Blondie prend l'avion
Mais pas de panique, prévoyante et organisée, j'avais pensé à m'équiper pour pallier à tous les risques d'une explosion lacrymale, qu'elle soit due à Bill ou à d'autres. En effet, suivant les conseils du meilleur ami qui avait anticipé une déshydratation aigüe de mon corps engendrée par les chutes du Niagara qui couleraient inévitablement de mes yeux, je m'étais mis à boire (de l'eau, comprenons-nous bien).

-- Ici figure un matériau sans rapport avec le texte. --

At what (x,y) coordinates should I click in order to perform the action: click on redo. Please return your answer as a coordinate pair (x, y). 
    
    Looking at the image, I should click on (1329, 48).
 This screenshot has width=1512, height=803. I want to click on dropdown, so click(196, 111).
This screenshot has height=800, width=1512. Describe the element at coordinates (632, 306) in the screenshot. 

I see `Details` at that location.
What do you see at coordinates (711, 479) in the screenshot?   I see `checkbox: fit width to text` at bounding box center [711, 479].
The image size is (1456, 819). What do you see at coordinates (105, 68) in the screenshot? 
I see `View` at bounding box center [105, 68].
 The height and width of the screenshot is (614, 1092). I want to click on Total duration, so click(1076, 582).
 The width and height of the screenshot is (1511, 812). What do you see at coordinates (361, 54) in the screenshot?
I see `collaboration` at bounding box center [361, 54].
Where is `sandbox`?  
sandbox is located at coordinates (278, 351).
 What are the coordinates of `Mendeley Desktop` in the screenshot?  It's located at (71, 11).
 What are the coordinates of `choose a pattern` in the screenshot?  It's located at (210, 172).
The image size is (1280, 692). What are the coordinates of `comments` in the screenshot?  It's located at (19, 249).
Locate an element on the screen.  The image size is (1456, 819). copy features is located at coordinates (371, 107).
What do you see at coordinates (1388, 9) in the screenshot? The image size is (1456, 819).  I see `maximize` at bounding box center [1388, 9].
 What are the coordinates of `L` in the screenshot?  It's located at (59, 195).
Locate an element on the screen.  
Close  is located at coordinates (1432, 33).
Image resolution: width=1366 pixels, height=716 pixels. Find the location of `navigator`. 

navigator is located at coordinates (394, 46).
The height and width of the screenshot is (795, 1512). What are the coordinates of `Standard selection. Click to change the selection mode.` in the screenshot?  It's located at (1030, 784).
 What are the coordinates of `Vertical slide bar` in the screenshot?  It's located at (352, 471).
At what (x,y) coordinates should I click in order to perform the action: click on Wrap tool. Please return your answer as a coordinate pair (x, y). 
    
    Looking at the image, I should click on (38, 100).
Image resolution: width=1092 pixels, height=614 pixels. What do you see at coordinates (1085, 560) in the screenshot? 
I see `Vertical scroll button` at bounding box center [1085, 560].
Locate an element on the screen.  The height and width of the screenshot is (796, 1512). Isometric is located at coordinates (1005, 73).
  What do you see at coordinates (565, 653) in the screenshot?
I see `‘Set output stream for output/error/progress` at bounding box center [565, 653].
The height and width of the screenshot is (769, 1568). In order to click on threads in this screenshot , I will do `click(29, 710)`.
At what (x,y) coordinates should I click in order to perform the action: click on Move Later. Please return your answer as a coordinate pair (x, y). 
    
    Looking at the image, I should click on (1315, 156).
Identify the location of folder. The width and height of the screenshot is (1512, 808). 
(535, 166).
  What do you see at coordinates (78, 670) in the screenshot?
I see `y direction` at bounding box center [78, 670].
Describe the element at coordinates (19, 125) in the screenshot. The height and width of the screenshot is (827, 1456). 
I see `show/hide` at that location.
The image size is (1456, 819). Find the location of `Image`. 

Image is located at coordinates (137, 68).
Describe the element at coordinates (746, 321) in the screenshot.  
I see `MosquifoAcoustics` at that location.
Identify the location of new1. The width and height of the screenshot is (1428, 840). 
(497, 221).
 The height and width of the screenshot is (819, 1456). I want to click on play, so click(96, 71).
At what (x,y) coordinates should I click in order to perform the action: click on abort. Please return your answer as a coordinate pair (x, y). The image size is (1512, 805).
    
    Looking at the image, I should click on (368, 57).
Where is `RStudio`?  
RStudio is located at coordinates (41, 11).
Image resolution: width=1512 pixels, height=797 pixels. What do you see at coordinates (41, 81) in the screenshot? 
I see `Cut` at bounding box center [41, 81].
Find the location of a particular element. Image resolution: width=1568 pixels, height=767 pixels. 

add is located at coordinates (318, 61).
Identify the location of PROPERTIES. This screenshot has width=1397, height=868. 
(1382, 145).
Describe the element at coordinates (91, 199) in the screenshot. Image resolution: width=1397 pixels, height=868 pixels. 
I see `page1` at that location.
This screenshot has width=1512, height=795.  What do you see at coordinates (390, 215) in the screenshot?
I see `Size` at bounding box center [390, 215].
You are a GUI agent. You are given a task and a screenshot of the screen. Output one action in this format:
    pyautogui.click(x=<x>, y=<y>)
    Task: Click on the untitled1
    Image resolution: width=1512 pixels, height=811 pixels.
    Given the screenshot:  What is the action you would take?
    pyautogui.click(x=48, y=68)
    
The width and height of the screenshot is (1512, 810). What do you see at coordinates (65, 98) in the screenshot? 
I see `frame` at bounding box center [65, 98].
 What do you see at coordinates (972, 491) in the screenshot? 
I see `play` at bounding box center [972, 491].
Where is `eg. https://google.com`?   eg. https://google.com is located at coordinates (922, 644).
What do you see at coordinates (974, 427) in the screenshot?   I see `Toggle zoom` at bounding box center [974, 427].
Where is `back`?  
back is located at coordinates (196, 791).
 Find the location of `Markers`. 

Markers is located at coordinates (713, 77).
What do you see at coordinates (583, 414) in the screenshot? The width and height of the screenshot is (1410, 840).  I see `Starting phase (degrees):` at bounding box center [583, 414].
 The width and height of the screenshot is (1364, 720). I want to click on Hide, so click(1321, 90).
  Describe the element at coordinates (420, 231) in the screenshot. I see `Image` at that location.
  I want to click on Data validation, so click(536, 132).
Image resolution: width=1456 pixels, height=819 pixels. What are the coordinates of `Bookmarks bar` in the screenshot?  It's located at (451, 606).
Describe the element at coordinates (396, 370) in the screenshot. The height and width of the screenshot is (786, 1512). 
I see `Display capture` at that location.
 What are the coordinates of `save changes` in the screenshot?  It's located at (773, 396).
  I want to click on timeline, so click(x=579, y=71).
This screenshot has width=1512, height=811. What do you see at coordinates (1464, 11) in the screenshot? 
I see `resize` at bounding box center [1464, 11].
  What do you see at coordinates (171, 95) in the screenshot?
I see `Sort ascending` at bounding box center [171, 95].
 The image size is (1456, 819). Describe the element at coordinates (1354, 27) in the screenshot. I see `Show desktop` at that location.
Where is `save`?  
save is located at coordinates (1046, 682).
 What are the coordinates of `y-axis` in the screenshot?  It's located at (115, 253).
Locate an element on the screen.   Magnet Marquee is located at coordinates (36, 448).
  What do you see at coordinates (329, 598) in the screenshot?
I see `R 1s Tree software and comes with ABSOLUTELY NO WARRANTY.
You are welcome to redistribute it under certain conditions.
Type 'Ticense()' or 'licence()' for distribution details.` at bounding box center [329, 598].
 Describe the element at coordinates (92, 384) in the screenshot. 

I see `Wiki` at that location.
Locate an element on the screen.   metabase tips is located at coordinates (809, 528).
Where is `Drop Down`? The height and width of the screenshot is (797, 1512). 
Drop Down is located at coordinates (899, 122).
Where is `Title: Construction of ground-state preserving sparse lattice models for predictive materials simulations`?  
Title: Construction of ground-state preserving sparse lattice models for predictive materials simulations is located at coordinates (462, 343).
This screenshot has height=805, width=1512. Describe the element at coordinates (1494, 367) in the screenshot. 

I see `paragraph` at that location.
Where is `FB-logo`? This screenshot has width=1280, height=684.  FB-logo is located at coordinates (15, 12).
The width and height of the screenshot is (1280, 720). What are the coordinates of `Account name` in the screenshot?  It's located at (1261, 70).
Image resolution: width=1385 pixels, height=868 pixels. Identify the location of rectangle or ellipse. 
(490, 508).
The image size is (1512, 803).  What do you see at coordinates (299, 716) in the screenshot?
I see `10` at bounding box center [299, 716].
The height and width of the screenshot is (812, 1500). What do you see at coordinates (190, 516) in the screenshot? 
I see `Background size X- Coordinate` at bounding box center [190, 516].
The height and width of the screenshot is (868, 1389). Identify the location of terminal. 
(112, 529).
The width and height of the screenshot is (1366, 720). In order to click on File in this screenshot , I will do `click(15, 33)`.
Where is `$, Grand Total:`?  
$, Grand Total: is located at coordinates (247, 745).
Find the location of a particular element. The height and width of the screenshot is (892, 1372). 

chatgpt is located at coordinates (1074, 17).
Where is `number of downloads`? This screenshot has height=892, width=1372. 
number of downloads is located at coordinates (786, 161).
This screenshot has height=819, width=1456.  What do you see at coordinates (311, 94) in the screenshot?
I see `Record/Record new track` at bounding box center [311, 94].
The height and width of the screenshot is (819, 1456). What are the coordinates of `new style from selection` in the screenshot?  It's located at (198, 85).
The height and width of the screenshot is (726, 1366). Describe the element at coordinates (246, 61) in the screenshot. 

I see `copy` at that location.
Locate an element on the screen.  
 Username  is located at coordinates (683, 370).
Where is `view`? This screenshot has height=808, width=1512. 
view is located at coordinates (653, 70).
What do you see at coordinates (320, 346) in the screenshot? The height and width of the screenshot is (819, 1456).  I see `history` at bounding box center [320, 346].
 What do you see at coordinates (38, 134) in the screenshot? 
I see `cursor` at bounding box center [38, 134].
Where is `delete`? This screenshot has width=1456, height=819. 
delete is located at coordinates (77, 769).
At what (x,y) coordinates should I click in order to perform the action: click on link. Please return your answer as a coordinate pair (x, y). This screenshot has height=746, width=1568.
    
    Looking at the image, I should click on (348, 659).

Mais la blondeur dudit meilleur ami l'avait empêché de me préciser les effets biologiques que cela entrainerait et il n'avait pas non plus suffisamment explicité la chose pour que mon cerveau puisse faire le lien avec la difficulté à trouver les lieux d'aisance pour une blonde dans un boeing 747.
Mais en ce jour de grand chamboulement dans ma vie, le Dieu de la Blondeur avait décidé d'être sympathique envers ma personne, d'écouter mes prières pas du tout désespérées de fille en fleur hystérique, et m'avait ainsi attribué la meilleure place dans l'avion : au dernier rang, pile au milieu, juste à côté des toilettes, entre une brune somniphérée qui dormait déjà et un brun qui s'était mis dans l'esprit de prier...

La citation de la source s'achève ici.